Other cultural challenges we face when working with our Aboriginal patients include poor compliance, whether it is due to patient’s health values or an appointment notification lost in transit, particularly if the patient is moving through various communities.
A shift in language is also often required when informing a patient of a procedure as they have no cultural knowledge or words for things such as cataracts, refraction etc. It is recommended to utilise images and meaning based interpretation to maximise comprehension of the procedure. And of course, with the advanced progression of eye disease comes increased challenges, particularly in the operating theatre. Regularly, surgeons are facing dense cataracts with a history of trauma.
Contrary to these challenges is that on the first day post-operation, patient satisfaction is high, and we often see ‘sisters’ dancing in waiting rooms together after dressing removals.
Over the years of the NT outreach program, the three regional hospitals have become equipped with resources to deliver baseline eye assessments and treatments, including intravitreal injections, various laser treatment and routine surgeries.
Government initiatives have also provided a high percentage of the community health centres with a slit lamp and retinal camera. Historically, patients were flown into RDH to have a basic test such as an OCT. Due to excessive expenditure on patient travel, procurement of this essential diagnostic equipment in all regional hospitals was complete, enabling our team to service patients nearer to their home.
In recent years, with improvements in patient travel processes, including patients’ willingness to travel, the remote services model has evolved to spend increased time in our regional hospitals and decreased time in small Aboriginal health centres. After reviewing previous models, our team found a high percentage of patients were referred to their regional hospital for further diagnostics or treatment. Since the remodelling, we have decreased duplicate patient episodes.
This new model would not be achievable without optometrists who spend more extended periods in community healthcare centres to provide screening and monitoring services to the community patients.
Like other regional places, recruiting an orthoptic workforce is a challenge. Our team has two orthoptists and an optical technician to support a team of nine ophthalmologists of varying levels; infrequently, the orthoptists work together due to our outreach program.
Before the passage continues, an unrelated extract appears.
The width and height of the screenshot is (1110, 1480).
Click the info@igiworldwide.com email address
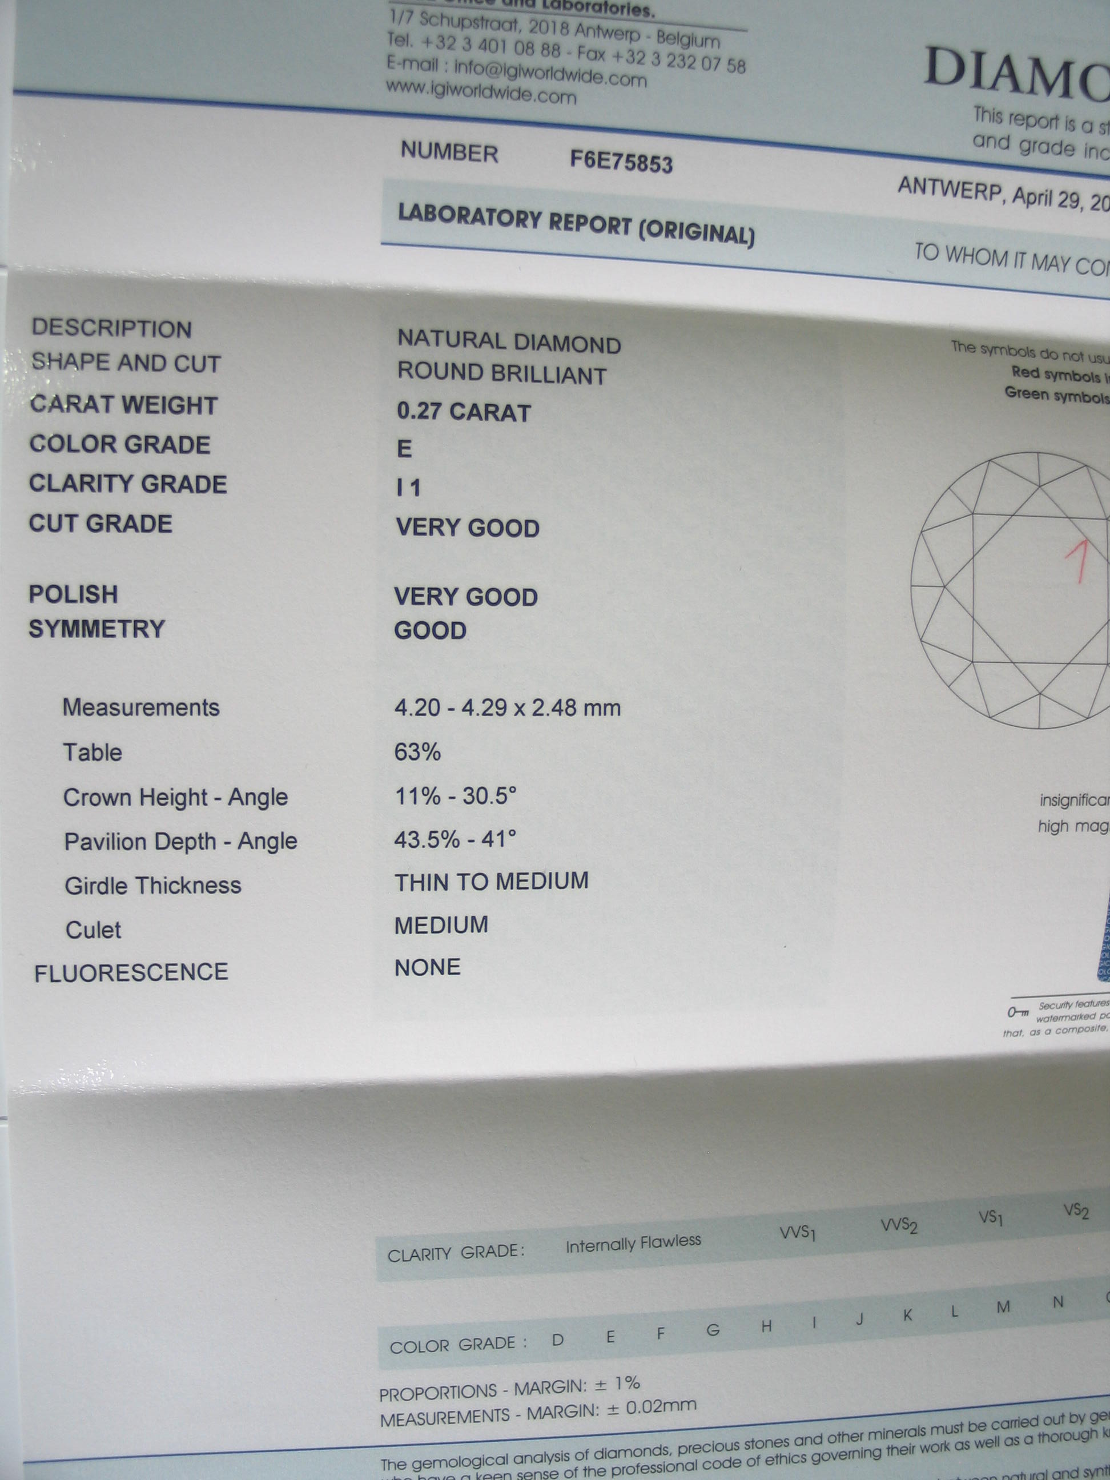click(550, 72)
We co-work with an excellent nursing team; however, some days can feel overwhelming when you have no one to share the problematic cases with, during an overbooked clinic. With a supportive group of ophthalmologists, the growth potential and responsibility as a junior orthoptist is unmatched. The experience equips us with efficiency, adaptability and all-round orthoptic skills, as well as learning the fundamentals of clinic management.
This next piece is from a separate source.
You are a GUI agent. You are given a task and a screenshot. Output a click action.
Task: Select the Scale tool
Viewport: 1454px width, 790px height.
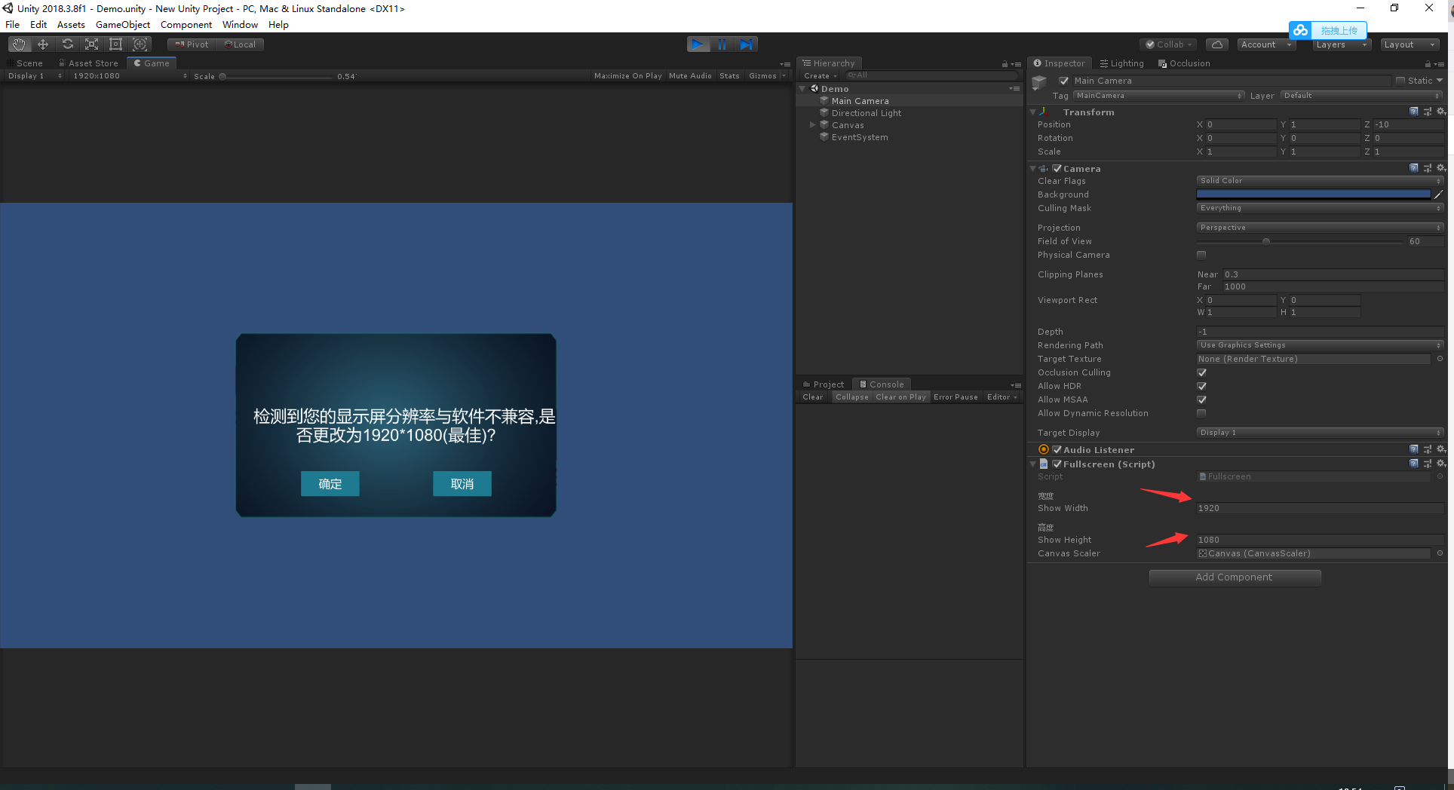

Working regionally and with our remote Aboriginal patients has its challenges; however, this is outweighed by the personalities we meet.
Each month we go on a new adventure, pinch ourselves when we land on the untouched coastlines of the NT, and play our small part in ‘Closing the Gap.’
ABOUT THE AUTHOR: Madelaine Moore is an orthoptist and Indigenous eye health coordinator working in Royal Darwin Hospital, Northern territory. She has a Bachelor of Health Sciences/ Master of Orthoptics (La Trobe University) and a Postgraduate in Health Service Management (Griffith University).